Louis-Joseph Francœur (8 October 1738 – 10 March 1804) was a French violinist, composer, and administrator of the Opéra de Paris.

== Biography ==
Born in Paris, the son of composer Louis Francoeur, he was raised by his uncle François Francœur following the death of his father in 1745. He became violin of the Opera in 1742, master of music at the Opera between 1764 and 1779, director and conductor of the Opera, then director of the Opera until 1790.
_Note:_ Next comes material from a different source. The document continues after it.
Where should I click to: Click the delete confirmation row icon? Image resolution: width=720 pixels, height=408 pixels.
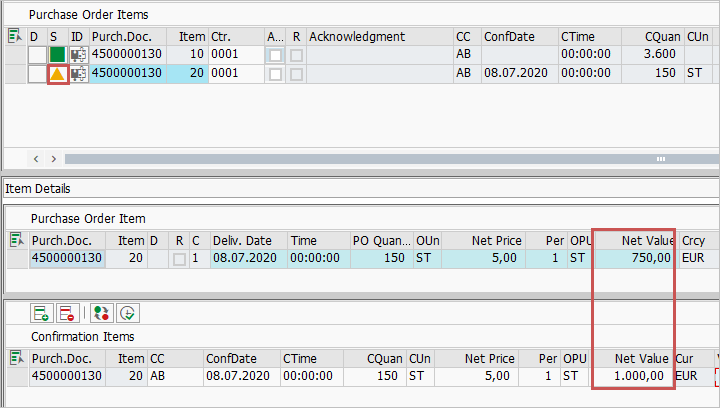pyautogui.click(x=67, y=313)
The French Revolution disrupted his career and led to his ruin. In 1792, he founded a company to take over the privilege of the Opera, but was imprisoned in 1793–94. He directed the Opera in 1799, but died in 1804, isolated, forgotten and highly indebted.

Louis-Joseph Francœur is the father of Louis-Benjamin Francœur (1773-1849), a mathematician.

Francœur left some tunes and arranged others' music. He wrote theoretical essays, including the Diapason général de tous les instruments à vent (1772).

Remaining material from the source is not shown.